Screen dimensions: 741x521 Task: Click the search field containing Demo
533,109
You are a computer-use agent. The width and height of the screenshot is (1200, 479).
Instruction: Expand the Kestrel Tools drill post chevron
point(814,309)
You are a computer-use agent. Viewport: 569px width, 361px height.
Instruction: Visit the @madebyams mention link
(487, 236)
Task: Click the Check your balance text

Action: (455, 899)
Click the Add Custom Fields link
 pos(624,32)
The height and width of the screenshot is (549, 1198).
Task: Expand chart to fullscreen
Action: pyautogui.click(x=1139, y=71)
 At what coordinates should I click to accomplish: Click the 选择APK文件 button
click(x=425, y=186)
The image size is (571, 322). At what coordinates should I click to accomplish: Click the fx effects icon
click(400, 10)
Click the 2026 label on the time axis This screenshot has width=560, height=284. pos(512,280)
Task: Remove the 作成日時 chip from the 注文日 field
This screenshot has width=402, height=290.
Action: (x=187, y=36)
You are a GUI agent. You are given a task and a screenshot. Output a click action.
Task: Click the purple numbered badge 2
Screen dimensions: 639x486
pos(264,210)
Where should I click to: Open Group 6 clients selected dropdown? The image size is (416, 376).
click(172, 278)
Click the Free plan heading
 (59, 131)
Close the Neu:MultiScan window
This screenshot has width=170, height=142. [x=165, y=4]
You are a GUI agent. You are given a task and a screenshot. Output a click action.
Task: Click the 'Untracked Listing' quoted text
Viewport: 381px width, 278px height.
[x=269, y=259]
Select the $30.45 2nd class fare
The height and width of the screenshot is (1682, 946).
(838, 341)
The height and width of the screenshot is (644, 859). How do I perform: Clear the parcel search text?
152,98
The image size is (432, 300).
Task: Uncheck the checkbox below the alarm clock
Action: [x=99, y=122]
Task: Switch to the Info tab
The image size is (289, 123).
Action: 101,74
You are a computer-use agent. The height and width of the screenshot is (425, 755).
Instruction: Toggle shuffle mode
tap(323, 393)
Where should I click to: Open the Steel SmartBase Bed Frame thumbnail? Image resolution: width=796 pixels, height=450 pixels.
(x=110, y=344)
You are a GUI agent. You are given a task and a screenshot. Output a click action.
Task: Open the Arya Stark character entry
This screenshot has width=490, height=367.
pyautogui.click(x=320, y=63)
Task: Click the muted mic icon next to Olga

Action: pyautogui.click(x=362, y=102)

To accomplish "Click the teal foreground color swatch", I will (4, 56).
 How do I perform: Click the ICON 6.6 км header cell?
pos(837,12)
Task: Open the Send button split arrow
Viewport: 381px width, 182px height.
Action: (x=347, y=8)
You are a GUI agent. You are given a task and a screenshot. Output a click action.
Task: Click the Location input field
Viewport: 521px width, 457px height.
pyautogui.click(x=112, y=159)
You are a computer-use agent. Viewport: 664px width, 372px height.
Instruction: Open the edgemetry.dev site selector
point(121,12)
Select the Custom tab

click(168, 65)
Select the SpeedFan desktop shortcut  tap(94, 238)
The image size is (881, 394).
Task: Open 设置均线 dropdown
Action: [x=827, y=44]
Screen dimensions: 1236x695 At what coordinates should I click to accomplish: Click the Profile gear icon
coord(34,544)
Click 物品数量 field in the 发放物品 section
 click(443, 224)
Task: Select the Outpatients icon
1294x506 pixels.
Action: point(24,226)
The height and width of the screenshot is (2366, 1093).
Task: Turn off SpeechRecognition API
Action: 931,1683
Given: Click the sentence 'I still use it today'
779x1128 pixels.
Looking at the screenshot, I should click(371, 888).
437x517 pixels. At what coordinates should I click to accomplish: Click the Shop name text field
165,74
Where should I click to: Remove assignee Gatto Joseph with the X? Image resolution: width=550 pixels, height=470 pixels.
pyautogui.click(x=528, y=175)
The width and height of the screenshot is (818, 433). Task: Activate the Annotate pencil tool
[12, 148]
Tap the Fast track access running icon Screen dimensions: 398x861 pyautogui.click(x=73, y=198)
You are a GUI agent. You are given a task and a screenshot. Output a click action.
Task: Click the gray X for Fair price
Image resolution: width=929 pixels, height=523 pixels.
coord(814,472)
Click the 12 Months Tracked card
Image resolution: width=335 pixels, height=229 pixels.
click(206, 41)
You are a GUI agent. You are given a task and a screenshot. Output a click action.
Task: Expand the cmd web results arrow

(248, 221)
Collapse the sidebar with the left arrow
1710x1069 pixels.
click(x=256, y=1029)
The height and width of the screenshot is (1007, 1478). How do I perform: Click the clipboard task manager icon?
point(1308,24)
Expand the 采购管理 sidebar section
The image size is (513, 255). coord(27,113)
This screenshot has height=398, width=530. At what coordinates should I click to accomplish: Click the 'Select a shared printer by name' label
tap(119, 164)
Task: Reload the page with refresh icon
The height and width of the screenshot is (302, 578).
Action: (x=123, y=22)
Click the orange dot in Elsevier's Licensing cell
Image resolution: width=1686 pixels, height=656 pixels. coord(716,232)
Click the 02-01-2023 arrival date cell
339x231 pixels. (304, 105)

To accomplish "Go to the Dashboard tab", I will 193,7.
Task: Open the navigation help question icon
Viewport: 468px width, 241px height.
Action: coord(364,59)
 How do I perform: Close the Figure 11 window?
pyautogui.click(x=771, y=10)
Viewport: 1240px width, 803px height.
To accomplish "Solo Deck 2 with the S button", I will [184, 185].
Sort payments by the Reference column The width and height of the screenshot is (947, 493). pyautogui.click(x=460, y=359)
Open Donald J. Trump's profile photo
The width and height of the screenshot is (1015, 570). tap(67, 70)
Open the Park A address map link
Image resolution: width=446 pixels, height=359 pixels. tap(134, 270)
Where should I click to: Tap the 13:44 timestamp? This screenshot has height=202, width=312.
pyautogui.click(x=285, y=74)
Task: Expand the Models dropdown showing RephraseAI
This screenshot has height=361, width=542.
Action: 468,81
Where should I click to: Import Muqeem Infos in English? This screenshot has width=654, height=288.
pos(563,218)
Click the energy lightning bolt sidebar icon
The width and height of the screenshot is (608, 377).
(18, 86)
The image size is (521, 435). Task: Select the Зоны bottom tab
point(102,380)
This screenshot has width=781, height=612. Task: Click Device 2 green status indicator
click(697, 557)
=-=-=-=-=
→ **Work request**:
Go through the material and say how many lines include "computer". The number alone will do.

→ **Solved problem**:
4